* **WHAT NEEDS TO BE DONE**
In the listing below, set down again, without any change, the stretch from the line that contains "You are a computer-use agent. The height" through the end of the listing, with both ends included.

* **STORED DATA**

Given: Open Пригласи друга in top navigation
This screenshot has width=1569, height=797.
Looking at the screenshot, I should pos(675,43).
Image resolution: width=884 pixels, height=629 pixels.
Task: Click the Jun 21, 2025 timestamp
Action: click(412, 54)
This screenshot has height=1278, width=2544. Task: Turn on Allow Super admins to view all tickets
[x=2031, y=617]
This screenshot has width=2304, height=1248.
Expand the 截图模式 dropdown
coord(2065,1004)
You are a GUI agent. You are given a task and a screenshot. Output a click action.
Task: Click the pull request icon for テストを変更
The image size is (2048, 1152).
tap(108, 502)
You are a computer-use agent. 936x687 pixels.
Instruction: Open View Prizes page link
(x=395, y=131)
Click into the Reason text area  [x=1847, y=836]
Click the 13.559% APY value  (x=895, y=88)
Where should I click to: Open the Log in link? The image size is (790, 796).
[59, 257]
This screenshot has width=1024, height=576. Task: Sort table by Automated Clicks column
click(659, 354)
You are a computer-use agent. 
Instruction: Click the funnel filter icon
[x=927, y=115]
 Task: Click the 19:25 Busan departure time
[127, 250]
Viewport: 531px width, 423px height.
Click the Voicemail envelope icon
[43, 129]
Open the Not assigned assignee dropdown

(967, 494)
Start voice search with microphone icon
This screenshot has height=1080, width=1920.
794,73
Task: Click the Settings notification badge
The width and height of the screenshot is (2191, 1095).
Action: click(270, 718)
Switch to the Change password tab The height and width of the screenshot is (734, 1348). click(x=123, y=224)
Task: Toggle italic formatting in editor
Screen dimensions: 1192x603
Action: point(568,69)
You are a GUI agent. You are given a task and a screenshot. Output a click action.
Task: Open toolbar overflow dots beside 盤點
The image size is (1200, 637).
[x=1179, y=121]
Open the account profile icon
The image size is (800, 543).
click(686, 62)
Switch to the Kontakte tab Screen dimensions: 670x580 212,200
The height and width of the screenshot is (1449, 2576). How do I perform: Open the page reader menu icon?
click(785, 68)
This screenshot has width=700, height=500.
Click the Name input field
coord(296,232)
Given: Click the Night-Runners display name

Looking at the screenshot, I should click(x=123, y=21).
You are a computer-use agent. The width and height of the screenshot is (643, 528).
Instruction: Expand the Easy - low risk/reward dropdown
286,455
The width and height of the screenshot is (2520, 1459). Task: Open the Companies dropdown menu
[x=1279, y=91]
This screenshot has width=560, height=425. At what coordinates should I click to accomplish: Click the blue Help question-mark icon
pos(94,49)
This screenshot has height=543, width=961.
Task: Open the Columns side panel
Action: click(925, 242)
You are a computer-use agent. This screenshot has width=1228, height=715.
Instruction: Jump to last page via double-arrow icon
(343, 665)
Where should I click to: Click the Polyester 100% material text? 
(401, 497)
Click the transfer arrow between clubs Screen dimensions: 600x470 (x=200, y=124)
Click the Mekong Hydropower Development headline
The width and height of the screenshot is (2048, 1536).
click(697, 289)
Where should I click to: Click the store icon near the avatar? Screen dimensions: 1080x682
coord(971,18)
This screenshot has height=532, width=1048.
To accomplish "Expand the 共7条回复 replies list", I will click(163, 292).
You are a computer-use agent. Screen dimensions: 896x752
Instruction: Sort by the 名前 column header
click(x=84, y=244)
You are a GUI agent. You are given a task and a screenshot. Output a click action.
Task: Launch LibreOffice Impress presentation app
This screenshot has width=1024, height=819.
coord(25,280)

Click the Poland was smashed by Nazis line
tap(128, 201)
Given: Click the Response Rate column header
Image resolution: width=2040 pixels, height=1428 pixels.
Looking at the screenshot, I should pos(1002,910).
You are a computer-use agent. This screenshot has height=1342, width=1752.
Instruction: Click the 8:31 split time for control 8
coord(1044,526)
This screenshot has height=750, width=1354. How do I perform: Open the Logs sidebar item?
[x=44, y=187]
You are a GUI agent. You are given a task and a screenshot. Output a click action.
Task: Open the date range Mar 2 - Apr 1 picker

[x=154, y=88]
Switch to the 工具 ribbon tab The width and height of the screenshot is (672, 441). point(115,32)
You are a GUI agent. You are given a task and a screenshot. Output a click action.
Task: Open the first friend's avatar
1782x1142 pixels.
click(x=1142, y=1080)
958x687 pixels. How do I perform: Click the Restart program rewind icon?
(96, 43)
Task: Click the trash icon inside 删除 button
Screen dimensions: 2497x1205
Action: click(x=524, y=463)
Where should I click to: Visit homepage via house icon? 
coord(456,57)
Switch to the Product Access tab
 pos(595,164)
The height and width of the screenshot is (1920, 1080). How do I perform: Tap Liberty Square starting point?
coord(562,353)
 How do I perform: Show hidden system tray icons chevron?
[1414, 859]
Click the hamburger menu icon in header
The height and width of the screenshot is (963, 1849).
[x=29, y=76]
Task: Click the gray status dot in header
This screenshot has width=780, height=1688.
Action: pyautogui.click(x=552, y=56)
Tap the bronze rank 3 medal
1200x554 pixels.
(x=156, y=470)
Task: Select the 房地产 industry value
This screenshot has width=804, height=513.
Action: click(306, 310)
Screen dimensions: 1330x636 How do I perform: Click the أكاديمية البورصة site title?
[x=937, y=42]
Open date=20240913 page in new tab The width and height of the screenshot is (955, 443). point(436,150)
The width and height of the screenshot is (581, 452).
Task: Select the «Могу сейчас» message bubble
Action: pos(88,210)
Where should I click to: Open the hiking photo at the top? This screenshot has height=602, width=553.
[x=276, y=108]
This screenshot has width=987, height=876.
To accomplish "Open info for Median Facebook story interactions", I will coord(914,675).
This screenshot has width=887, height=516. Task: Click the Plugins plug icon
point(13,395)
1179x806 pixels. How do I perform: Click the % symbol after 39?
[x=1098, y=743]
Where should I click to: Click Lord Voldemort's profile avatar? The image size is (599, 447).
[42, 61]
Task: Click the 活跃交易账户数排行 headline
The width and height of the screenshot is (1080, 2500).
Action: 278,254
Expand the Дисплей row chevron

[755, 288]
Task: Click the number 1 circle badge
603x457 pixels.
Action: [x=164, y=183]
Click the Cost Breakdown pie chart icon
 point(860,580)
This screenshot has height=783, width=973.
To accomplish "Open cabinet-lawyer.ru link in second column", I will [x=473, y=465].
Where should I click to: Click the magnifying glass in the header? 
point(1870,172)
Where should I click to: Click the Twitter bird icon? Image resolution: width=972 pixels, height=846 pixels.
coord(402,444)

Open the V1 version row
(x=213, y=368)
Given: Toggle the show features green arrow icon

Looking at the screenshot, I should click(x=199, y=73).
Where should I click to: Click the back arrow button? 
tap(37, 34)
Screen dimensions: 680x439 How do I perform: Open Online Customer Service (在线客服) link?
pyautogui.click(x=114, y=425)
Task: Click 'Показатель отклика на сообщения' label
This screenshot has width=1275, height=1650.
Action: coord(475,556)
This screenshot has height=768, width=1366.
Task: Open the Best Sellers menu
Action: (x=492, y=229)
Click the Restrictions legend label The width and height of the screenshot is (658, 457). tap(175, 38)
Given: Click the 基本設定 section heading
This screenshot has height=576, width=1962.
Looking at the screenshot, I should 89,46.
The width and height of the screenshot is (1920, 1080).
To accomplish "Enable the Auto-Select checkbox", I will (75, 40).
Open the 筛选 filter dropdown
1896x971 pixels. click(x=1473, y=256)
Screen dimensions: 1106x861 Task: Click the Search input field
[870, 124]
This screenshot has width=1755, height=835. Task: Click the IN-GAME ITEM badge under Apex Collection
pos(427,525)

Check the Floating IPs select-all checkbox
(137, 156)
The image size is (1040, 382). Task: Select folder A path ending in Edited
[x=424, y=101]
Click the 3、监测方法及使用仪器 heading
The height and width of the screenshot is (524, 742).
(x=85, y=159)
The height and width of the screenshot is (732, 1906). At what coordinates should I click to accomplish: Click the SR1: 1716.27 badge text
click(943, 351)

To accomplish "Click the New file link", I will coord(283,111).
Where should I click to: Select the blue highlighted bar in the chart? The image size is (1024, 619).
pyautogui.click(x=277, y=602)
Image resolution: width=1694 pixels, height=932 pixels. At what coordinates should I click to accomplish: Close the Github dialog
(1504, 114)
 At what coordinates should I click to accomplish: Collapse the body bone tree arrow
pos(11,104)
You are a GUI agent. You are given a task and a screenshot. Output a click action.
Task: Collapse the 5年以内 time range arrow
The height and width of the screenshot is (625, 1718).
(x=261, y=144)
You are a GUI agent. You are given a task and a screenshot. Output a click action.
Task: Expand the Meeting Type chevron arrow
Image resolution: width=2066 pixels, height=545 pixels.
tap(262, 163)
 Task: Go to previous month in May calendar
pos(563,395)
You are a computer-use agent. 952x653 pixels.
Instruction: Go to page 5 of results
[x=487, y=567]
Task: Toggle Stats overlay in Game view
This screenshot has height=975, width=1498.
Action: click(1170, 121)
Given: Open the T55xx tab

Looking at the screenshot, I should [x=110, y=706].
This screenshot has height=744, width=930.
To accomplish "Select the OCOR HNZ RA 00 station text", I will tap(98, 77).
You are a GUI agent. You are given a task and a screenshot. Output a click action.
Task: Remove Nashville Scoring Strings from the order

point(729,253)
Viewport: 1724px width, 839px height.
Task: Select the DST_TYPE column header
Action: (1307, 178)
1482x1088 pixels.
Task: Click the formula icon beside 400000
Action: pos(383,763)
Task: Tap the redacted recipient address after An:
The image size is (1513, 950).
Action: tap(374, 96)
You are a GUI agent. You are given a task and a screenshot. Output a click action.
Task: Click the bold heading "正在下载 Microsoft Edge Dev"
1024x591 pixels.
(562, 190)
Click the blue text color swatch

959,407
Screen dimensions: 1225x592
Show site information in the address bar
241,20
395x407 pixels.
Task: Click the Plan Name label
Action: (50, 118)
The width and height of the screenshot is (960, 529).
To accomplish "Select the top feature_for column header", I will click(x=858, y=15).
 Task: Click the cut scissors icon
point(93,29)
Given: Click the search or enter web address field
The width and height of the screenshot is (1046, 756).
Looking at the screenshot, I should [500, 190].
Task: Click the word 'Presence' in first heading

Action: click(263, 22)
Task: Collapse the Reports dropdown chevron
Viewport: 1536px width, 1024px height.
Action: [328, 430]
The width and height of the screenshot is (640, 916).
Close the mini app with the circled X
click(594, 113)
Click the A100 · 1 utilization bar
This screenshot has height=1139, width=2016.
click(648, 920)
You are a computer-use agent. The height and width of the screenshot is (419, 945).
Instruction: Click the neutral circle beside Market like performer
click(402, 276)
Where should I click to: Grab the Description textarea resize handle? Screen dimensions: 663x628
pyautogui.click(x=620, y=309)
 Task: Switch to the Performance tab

* **OUTPUT**
You are a computer-use agent. The height and width of the screenshot is (419, 945).
Instruction: Click the neutral circle beside Market like performer
click(402, 276)
Where should I click to: Grab the Description textarea resize handle? Screen dimensions: 663x628
pyautogui.click(x=620, y=309)
 Task: Switch to the Performance tab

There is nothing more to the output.